RECORDS SHOWN
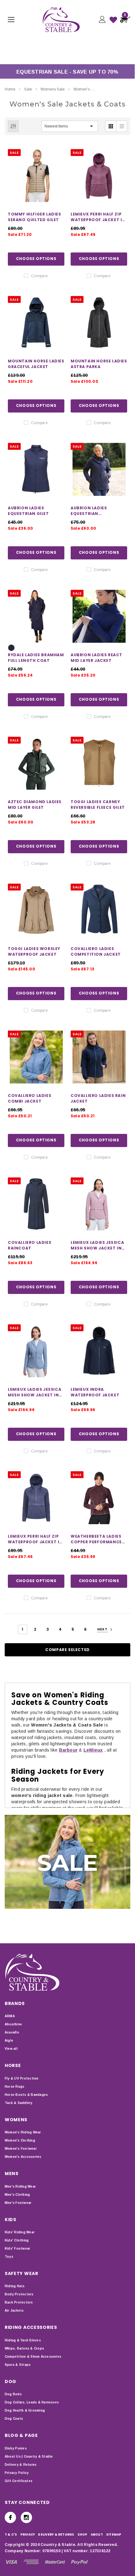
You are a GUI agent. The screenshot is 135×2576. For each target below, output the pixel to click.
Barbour (68, 1750)
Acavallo (12, 2032)
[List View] (121, 126)
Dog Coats (14, 2418)
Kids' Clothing (17, 2240)
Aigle (9, 2040)
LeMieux (93, 1750)
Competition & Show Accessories (33, 2356)
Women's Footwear (21, 2148)
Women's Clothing (20, 2140)
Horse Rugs (14, 2086)
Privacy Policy (17, 2473)
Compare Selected (67, 1649)
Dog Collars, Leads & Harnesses (32, 2402)
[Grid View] (110, 126)
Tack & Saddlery (19, 2103)
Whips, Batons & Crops (24, 2348)
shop (83, 2534)
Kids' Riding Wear (20, 2232)
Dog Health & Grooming (25, 2410)
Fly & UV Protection (22, 2078)
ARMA (10, 2016)
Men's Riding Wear (20, 2186)
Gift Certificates (18, 2481)
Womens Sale (52, 89)
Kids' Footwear (17, 2248)
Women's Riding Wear (23, 2132)
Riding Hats (15, 2286)
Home (10, 89)
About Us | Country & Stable (29, 2456)
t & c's (11, 2534)
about (97, 2534)
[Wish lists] (113, 19)
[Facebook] (10, 2517)
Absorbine (13, 2024)
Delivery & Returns (20, 2464)
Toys (9, 2256)
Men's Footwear (18, 2203)
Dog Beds (13, 2394)
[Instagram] (26, 2517)
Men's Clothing (17, 2194)
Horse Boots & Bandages (26, 2094)
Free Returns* (37, 52)
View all (11, 2048)
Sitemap (114, 2534)
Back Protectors (19, 2302)
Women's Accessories (23, 2156)
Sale (28, 89)
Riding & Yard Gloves (23, 2340)
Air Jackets (14, 2310)
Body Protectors (19, 2294)
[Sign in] (102, 19)
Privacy (27, 2534)
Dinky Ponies (16, 2448)
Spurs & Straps (17, 2364)
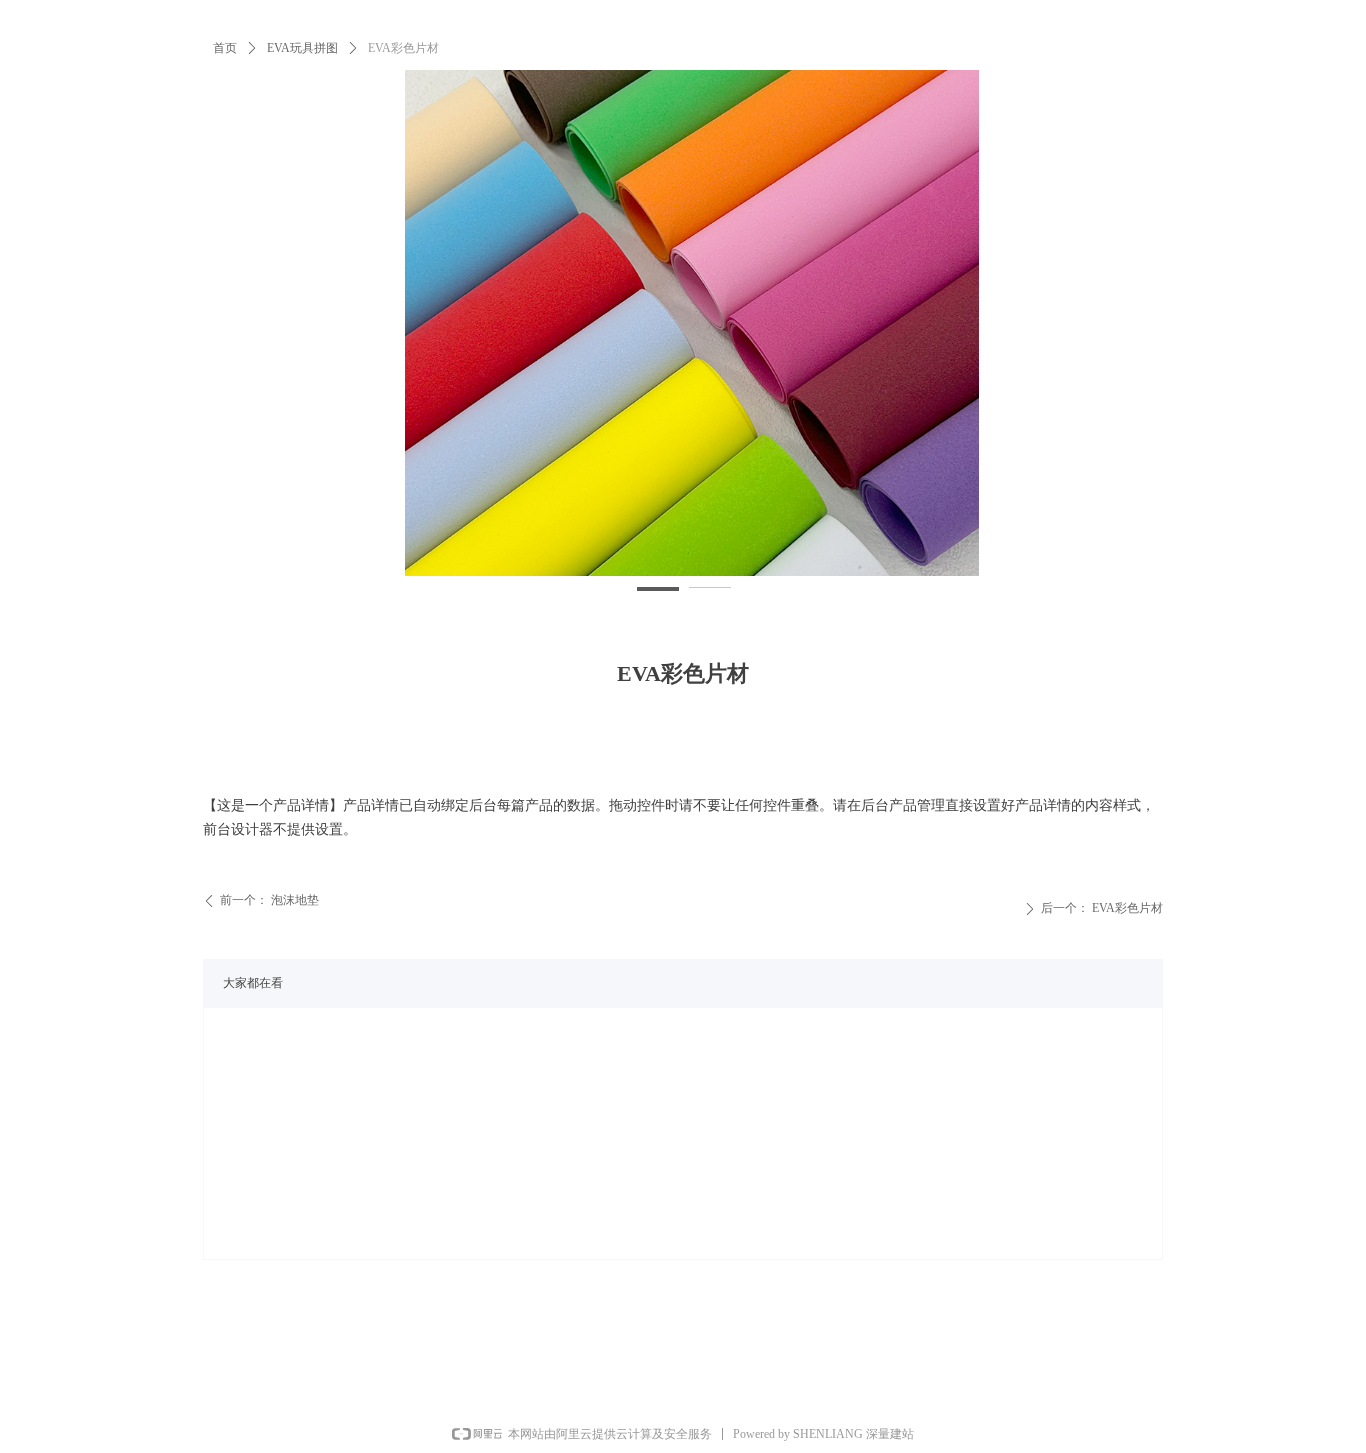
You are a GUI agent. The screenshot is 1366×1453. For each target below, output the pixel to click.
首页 (225, 48)
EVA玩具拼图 (302, 48)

ABOUT THIS EXERCISE
Print, exactly and only, the lines running from the line with "[Instagram] (26, 2517)" through the last line of the data, including both. Skip any picture.

EXERCISE RESPONSE
[Instagram] (26, 2517)
Men's Clothing (17, 2194)
Horse Boots & Bandages (26, 2094)
Free Returns* (37, 52)
View all (11, 2048)
Sitemap (114, 2534)
Back Protectors (19, 2302)
Women's Accessories (23, 2156)
Sale (28, 89)
Riding & Yard Gloves (23, 2340)
Air Jackets (14, 2310)
Body Protectors (19, 2294)
[Sign in] (102, 19)
Privacy (27, 2534)
Dinky Ponies (16, 2448)
Spurs & Straps (17, 2364)
You are a GUI agent. The screenshot is 1366×1453. For each target below, output the pixel to click.
首页 (225, 48)
EVA玩具拼图 (302, 48)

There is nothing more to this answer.